TASK OBJECTIVE → Copy the rows below word for word, leaving out the pictures.

WORKING DATA →
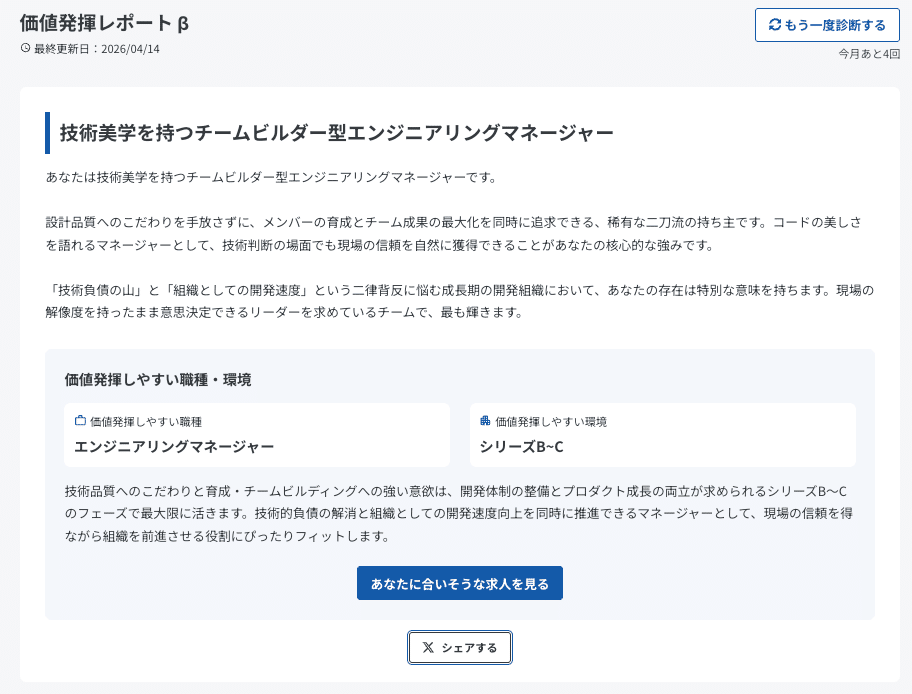Click the description starting 技術品質へのこだわりと育成
Screen dimensions: 912x694
pos(460,513)
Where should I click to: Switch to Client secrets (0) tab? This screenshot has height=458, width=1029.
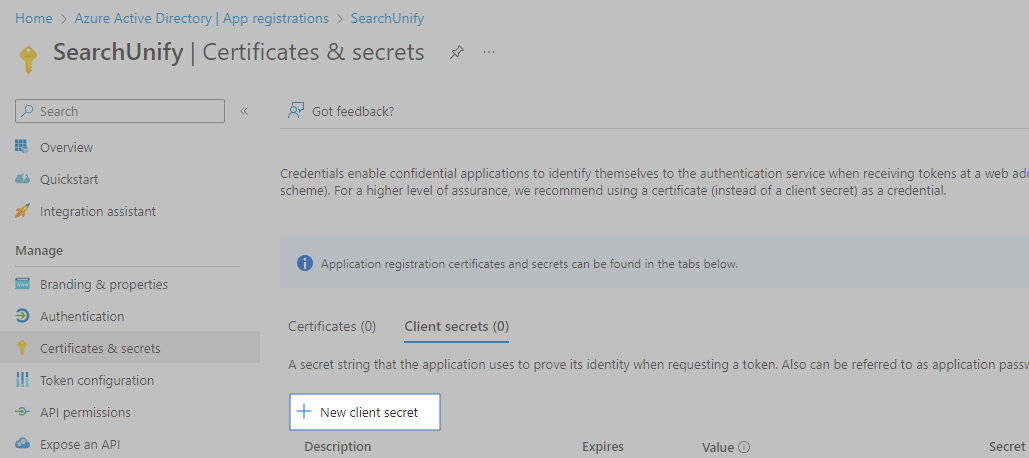click(x=456, y=326)
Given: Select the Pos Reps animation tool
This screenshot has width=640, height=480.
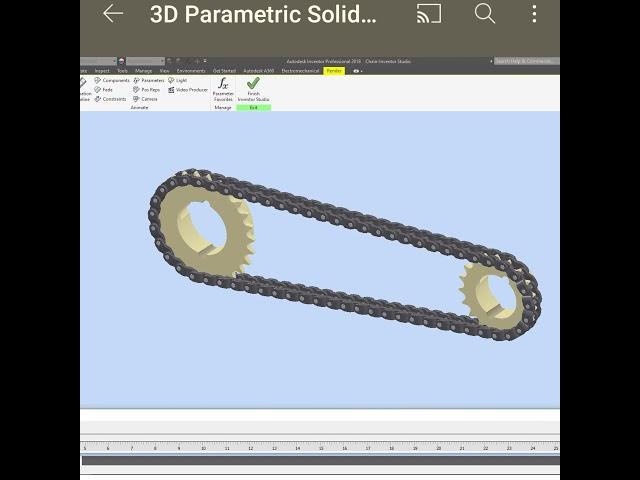Looking at the screenshot, I should tap(146, 89).
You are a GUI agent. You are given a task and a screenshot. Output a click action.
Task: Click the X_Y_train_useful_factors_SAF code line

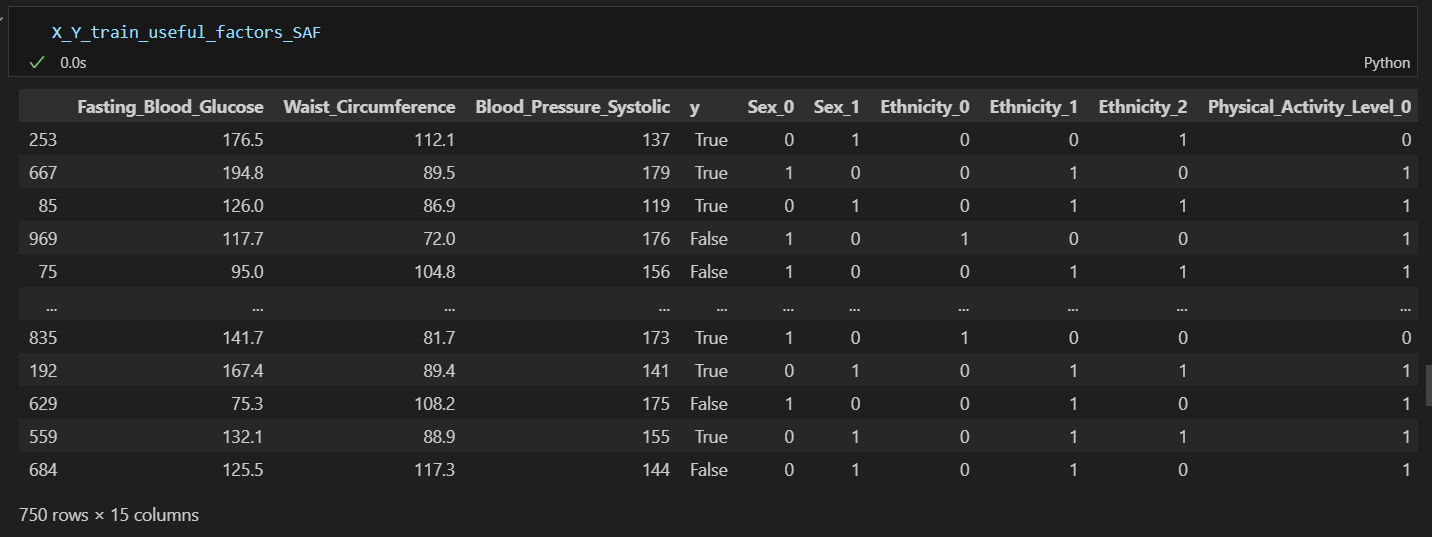coord(186,32)
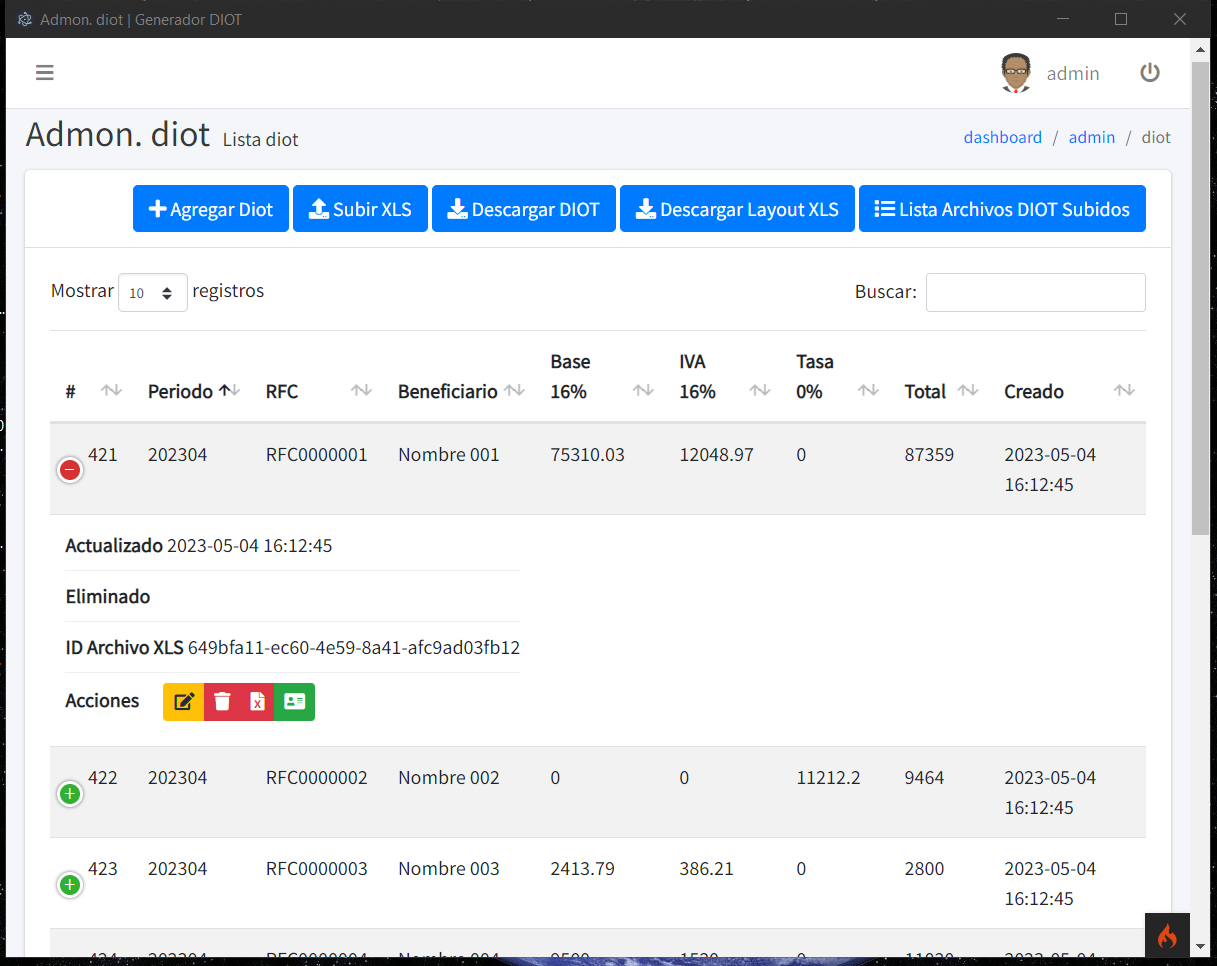Click the yellow edit action icon
1217x966 pixels.
(x=183, y=702)
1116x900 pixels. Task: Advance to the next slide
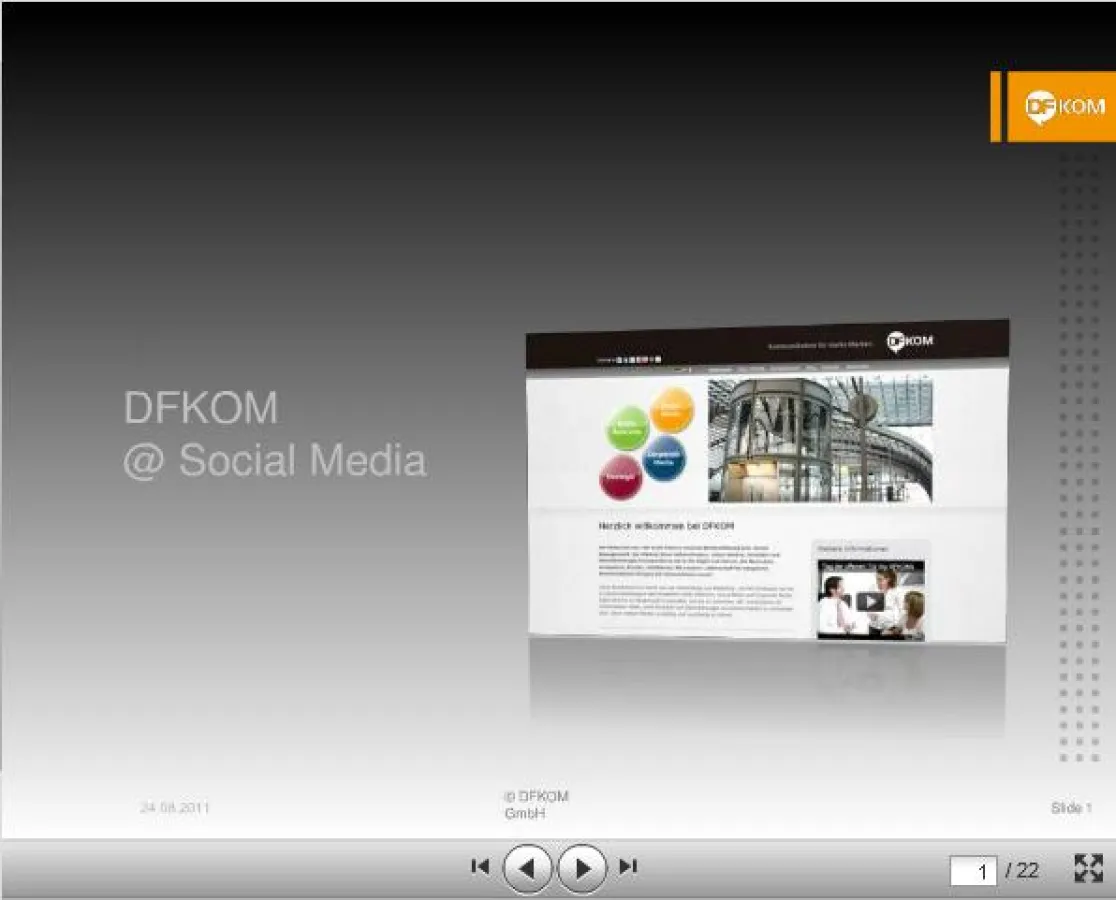581,866
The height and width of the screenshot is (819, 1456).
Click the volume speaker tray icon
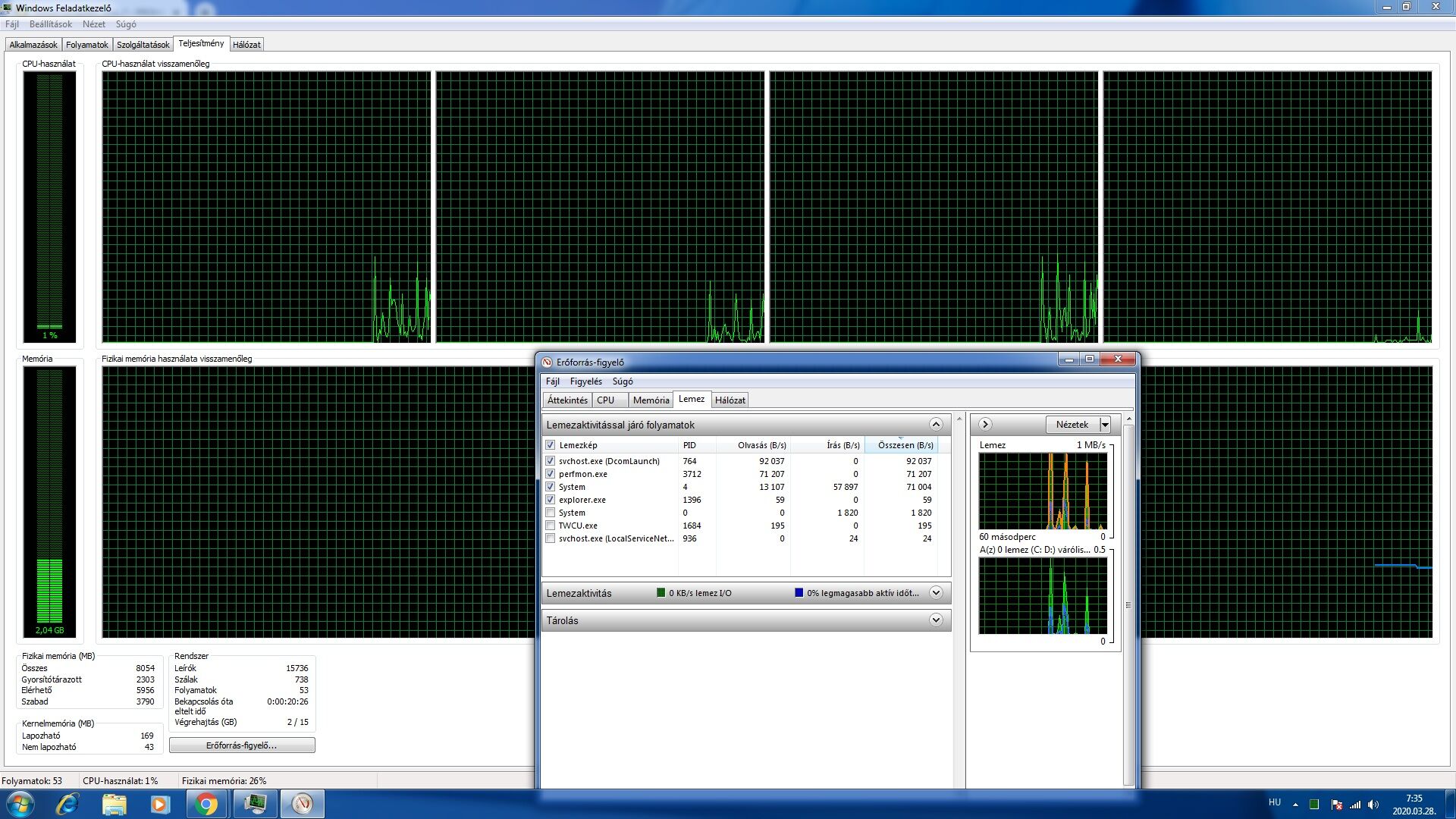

FINISHED EXERCISE →
Click the description starting 技術品質へのこだわりと育成
Screen dimensions: 912x694
pos(460,513)
Where should I click to: Switch to Client secrets (0) tab? This screenshot has height=458, width=1029.
click(x=456, y=326)
Given: Select the Pos Reps animation tool
This screenshot has width=640, height=480.
Looking at the screenshot, I should tap(146, 89).
You are a GUI agent. You are given a task and a screenshot. Output a click action.
Task: Click the X_Y_train_useful_factors_SAF code line

coord(186,32)
Click the yellow edit action icon
1217x966 pixels.
(x=183, y=702)
1116x900 pixels. Task: Advance to the next slide
581,866
The height and width of the screenshot is (819, 1456).
Click the volume speaker tray icon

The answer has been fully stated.